• _What you should do_:
Copy out the entries word for word, beginning at the line that contains "Click 7Б Молдавский Русский язык 19:00 event" and continuing through the end of the entries. Omit the pictures.

+++ Supplied records

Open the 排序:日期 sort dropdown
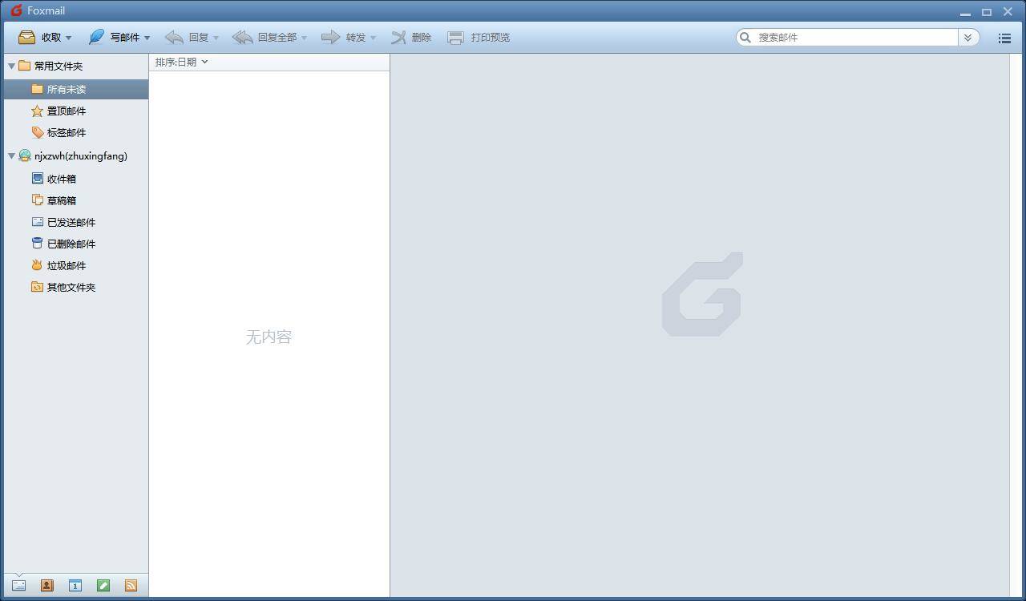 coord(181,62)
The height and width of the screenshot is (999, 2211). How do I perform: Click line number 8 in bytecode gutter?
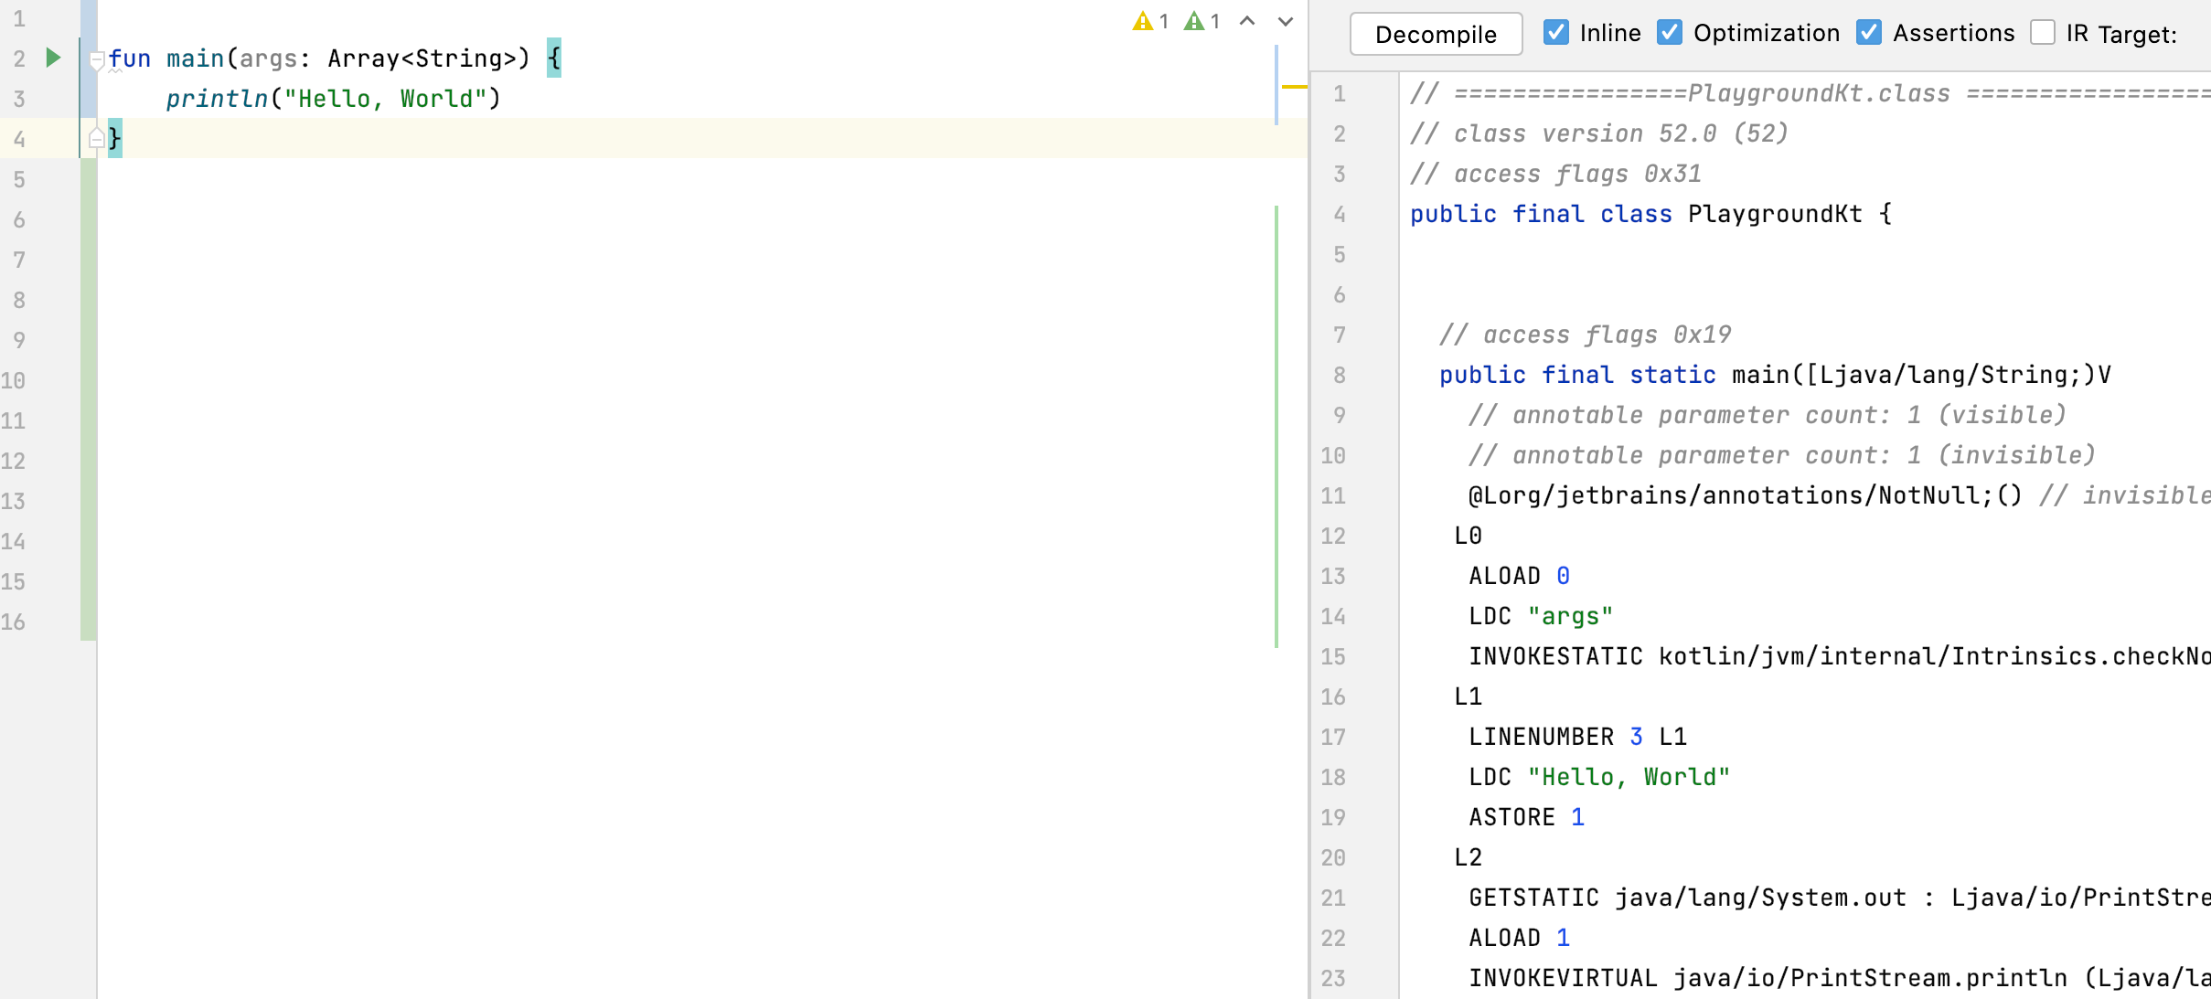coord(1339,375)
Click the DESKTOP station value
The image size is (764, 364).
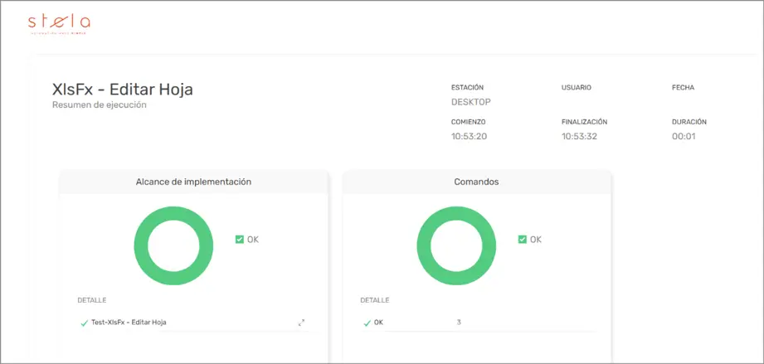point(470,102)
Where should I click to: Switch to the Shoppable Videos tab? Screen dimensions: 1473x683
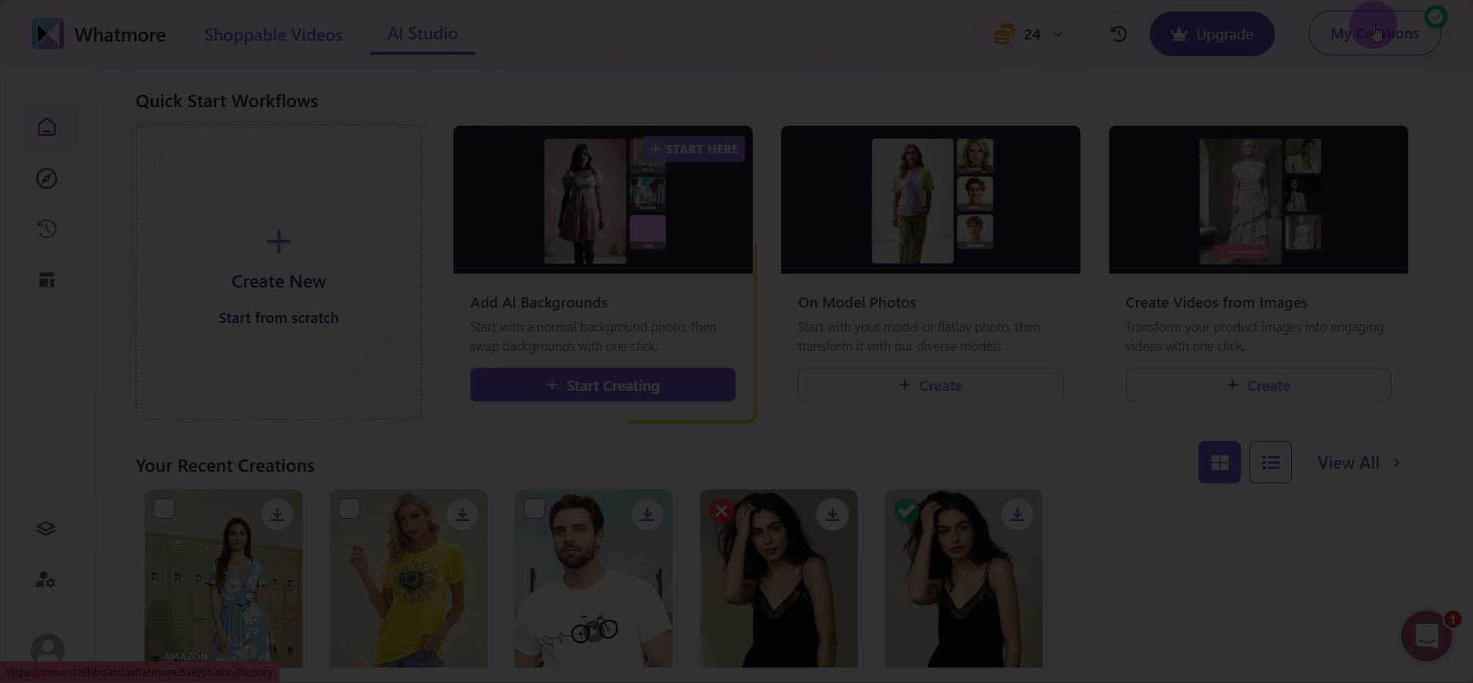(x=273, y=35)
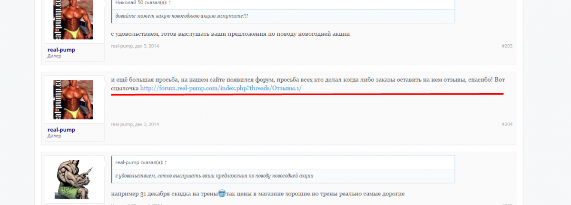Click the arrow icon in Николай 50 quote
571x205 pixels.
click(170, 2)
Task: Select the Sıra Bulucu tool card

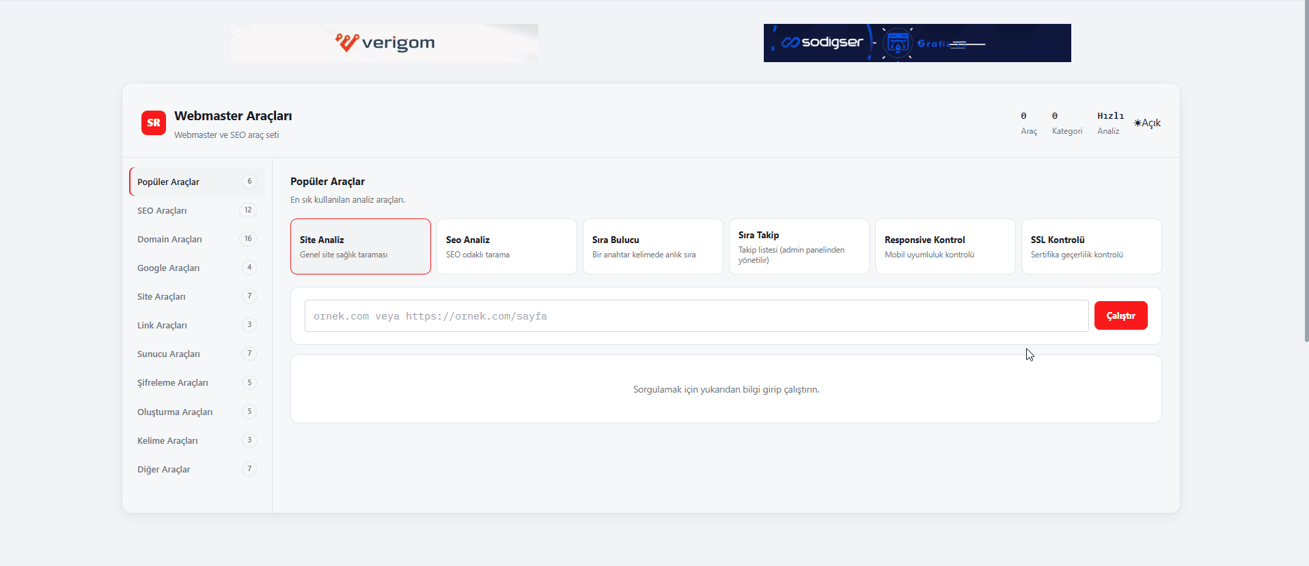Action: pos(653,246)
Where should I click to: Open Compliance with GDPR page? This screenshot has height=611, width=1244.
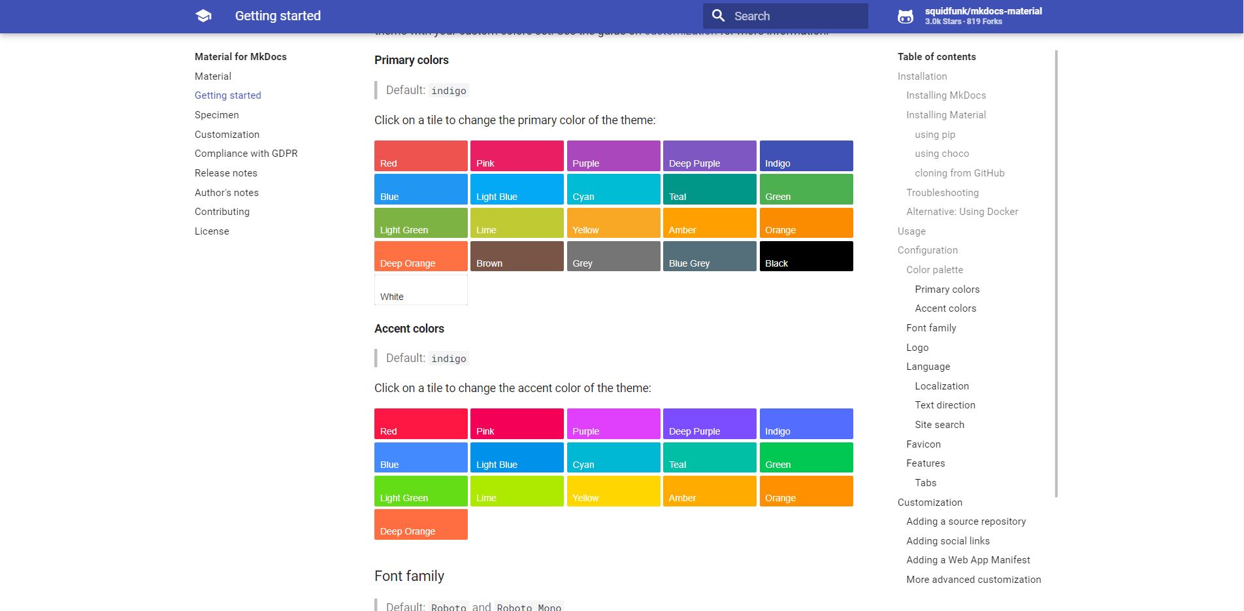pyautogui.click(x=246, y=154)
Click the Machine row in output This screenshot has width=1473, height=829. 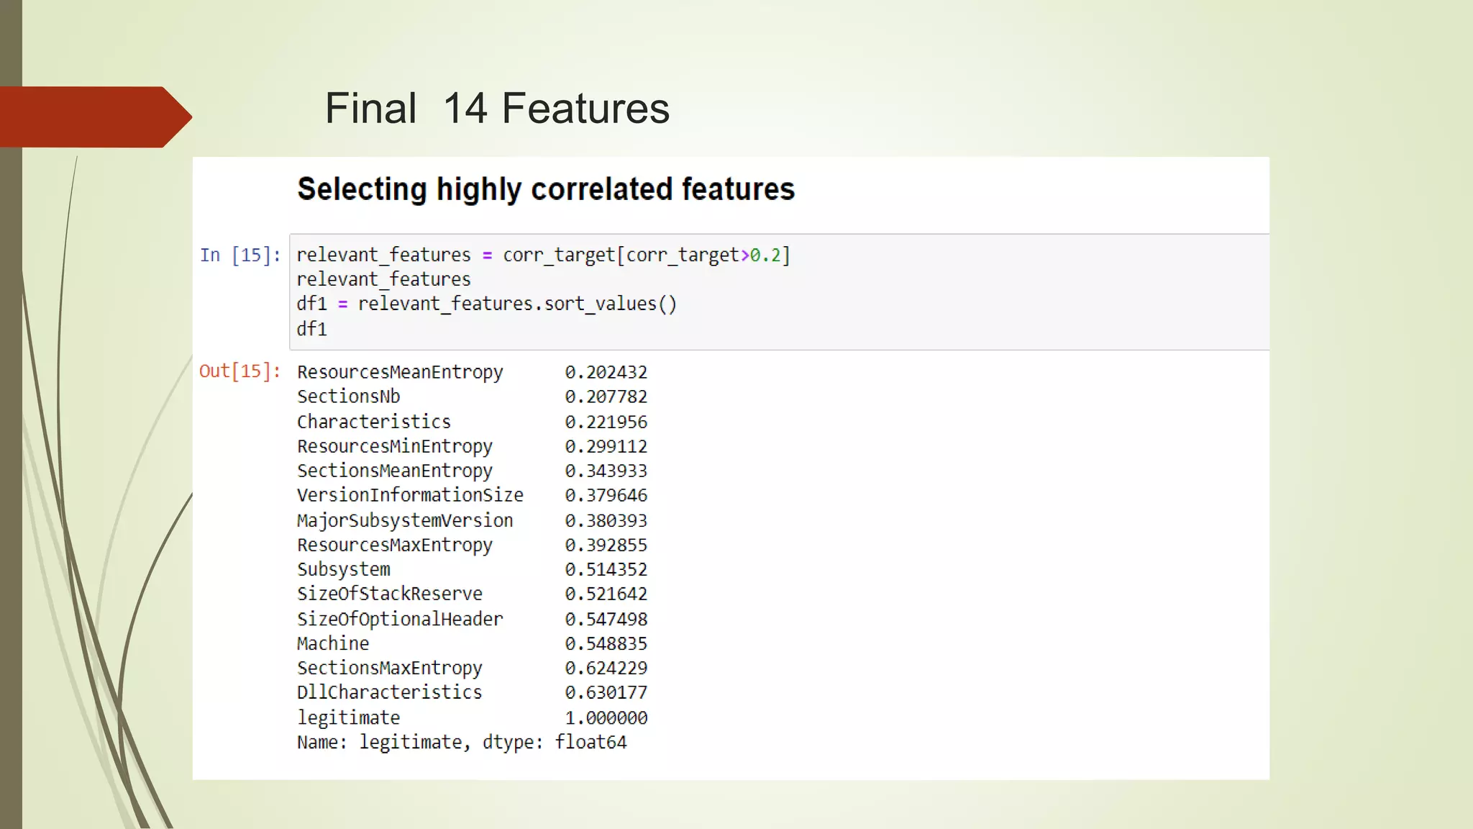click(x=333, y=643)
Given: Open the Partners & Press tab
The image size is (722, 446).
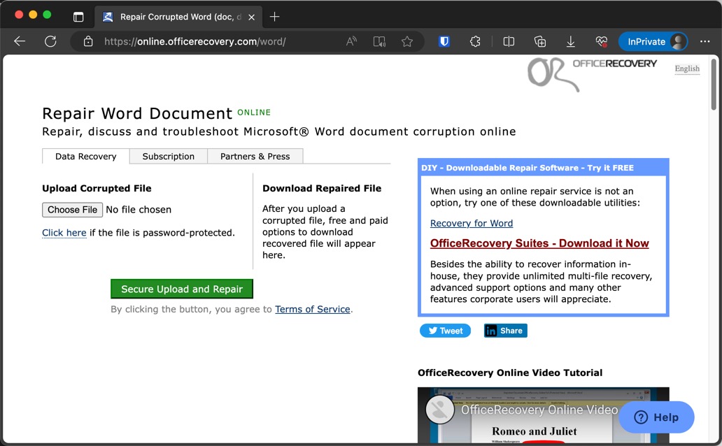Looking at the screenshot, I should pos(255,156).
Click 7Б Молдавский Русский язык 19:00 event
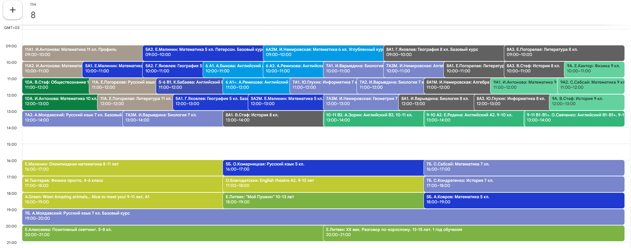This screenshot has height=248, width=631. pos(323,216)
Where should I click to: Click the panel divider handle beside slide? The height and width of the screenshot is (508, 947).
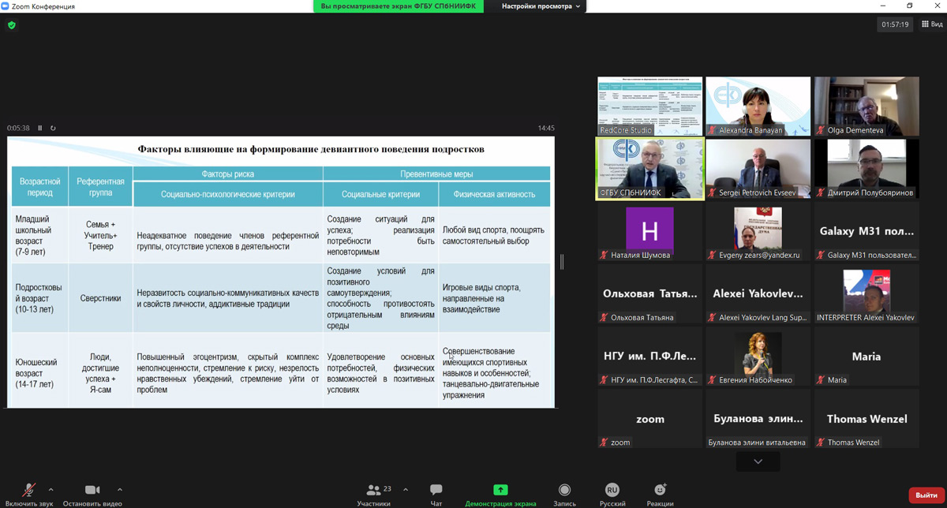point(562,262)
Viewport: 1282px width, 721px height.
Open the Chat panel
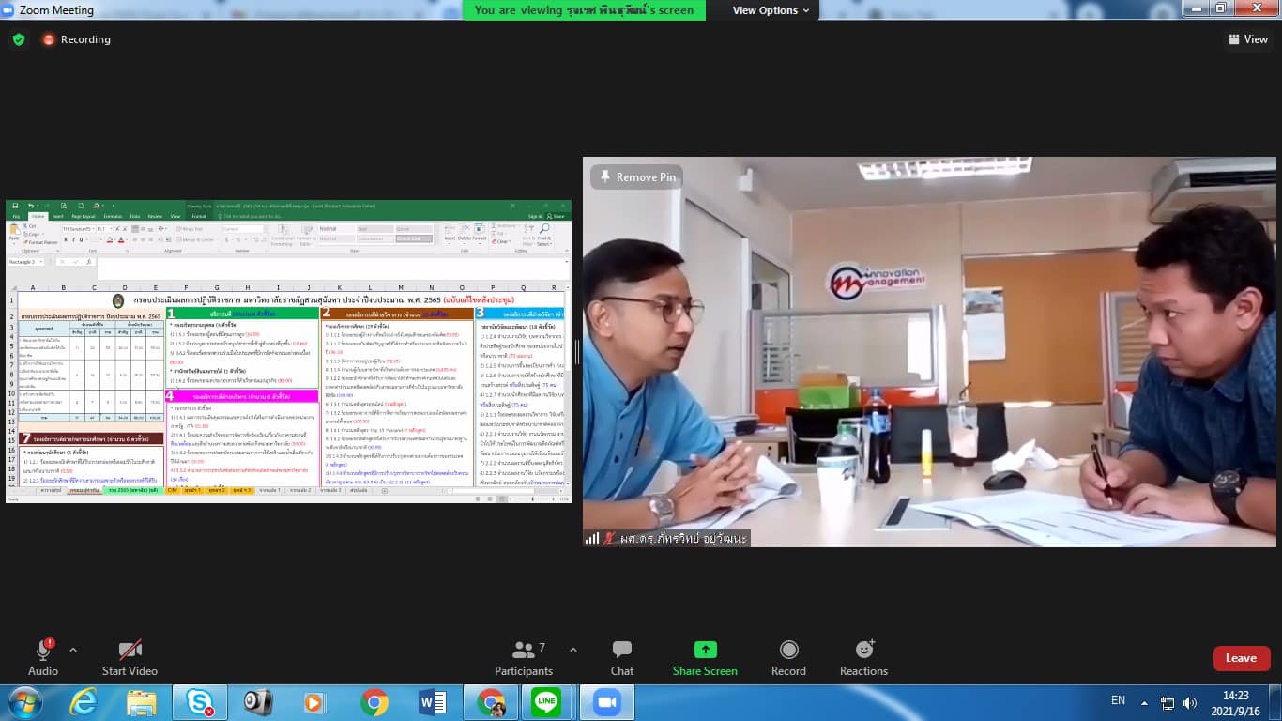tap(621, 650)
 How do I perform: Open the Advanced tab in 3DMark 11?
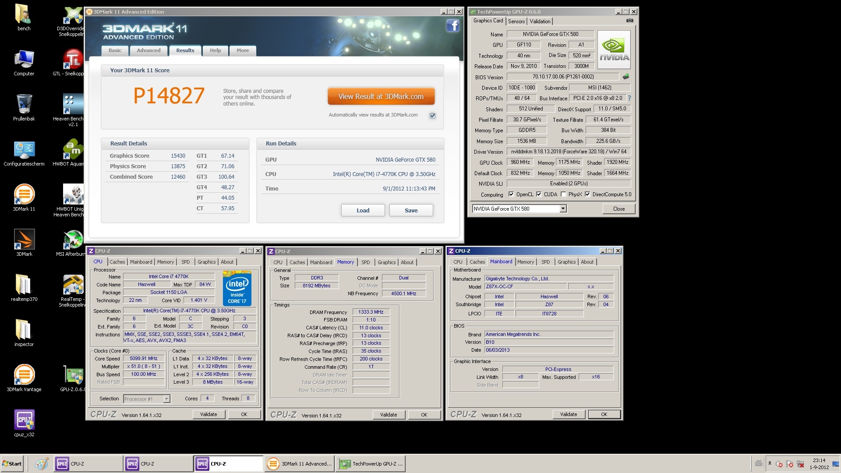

++++++

• _Complete response_:
Click 7Б Молдавский Русский язык 19:00 event
This screenshot has height=248, width=631. pos(323,216)
Where should I click to: Click the panel divider handle beside slide? The height and width of the screenshot is (508, 947).
point(562,262)
Viewport: 1282px width, 721px height.
Open the Chat panel
tap(621, 650)
 How do I perform: Open the Advanced tab in 3DMark 11?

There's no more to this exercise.